Mais Paris c’est aussi des gens qui se font agresser sans que personne ne lève le petit doigt, je ne pense pas qu’à Gueret ceci arrive… C’est aussi des gens qui font la gueule, qui sont pressés, le stress, enfin si vous habitez la capitale je suis sûre que vous voyez de quoi je parle !
J’ai rien contre Paris attention, juste contre l’auteur de ce torchon, à la mèche de bobo qu’il devrait couper, dis toi bien une chose : avant de faire ton fier sur Canal+, quand tu as critiqué la Creuse, tu as vraiment vexé toute une population et celle-ci ne s’arrête pas aux frontières de cette région. La vie ne se limite pas à Paris, la culture non plus. Si pour toi un Virgin Megastore ou une Fnac représentent la culture, je crois que tu n’as strictement rien compris à la vie, à la culture, à la musique…

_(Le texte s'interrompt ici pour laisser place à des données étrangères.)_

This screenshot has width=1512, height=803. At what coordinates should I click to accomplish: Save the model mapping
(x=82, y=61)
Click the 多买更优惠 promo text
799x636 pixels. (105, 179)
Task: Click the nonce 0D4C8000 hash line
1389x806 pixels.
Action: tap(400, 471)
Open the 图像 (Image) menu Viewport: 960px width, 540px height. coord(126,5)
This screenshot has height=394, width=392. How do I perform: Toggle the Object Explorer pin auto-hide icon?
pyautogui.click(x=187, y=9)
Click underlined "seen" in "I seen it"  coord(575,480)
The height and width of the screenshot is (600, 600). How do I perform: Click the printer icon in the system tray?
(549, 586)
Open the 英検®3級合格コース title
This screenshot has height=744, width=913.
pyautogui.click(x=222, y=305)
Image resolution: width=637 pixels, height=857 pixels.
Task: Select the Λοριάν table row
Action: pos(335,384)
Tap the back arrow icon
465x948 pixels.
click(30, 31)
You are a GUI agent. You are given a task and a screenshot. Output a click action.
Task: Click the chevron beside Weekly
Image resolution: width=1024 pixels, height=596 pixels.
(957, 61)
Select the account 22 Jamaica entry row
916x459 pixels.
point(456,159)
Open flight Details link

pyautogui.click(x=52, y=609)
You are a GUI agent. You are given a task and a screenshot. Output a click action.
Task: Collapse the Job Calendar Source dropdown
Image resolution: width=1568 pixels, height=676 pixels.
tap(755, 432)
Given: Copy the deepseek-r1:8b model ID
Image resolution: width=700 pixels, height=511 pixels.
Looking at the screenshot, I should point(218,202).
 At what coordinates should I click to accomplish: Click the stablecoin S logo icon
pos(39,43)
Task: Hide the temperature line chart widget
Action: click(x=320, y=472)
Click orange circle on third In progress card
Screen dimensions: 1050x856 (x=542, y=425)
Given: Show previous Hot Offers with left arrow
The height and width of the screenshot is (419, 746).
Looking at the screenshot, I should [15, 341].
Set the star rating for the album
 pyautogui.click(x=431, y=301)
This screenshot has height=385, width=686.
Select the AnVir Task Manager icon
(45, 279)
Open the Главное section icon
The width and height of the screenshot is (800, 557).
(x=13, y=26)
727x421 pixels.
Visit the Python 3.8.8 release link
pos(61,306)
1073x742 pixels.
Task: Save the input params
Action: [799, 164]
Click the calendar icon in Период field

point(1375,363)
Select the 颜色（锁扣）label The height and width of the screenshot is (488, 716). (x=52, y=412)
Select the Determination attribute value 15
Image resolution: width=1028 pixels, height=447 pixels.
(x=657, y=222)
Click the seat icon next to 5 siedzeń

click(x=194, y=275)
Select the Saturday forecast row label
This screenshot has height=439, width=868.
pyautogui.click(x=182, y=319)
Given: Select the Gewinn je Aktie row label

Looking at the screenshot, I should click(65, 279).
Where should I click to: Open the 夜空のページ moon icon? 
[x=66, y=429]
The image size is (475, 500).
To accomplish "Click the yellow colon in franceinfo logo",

Voici le petit témoignage que Lily m’a aussi envoyé par mail :
Pour moi la culture en Creuse, comme je l’ai dit sur Canal, c’est autre chose que la Fnac ou le Virgin ! La Creuse, c’est la terre de philosophes comme Jean Beauffret (disciple de Heidegger), de grands écrivains comme George Sand ou Marcel Jouhandeau. La Creuse, c’est Sardent ; le village où a grandi Claude Chabrol et où il a tourné « Le beau Serge ». C’est la vallée des peintres, un lieu unique qui a inspiré Monet, Guillaumin et continue d’en inspirer aujourd’hui. La culture creusoise, c’est aussi une culture des savoirs-faire, avec les Tapisseries d’Aubusson qui font partie du patrimoine culturel immatériel de l’humanité de l’UNESCO. C’est aussi la terre des Maçons de la Creuse, dont l’un d’eux, Martin Nadaud, maçon à 16 ans, est devenu député ! C’est une terre refuge de paysans, et alors, ce ne sont pas les paysans qui nous nourrissent ?! Et une terre-refuge, aussi, où des résistants (comme mon arrière arrière grand père, qui a lui aussi une rue à son nom en Creuse, pour ça) ont risqué leur vie pour celle de gens qui avaient besoin de protection, pour que la France reste une démocratie… Et aujourd’hui encore, souvent laissés de côté, on est obligé de souvent se battre et se révolter pour avoir les choses. On est habitués. En Creuse, jeune ou pas, on est riche de notre culture ancestrale, et les valeurs humaines et de solidarité ne sont pas qu’un concept, elles sont nécessaires, et normales.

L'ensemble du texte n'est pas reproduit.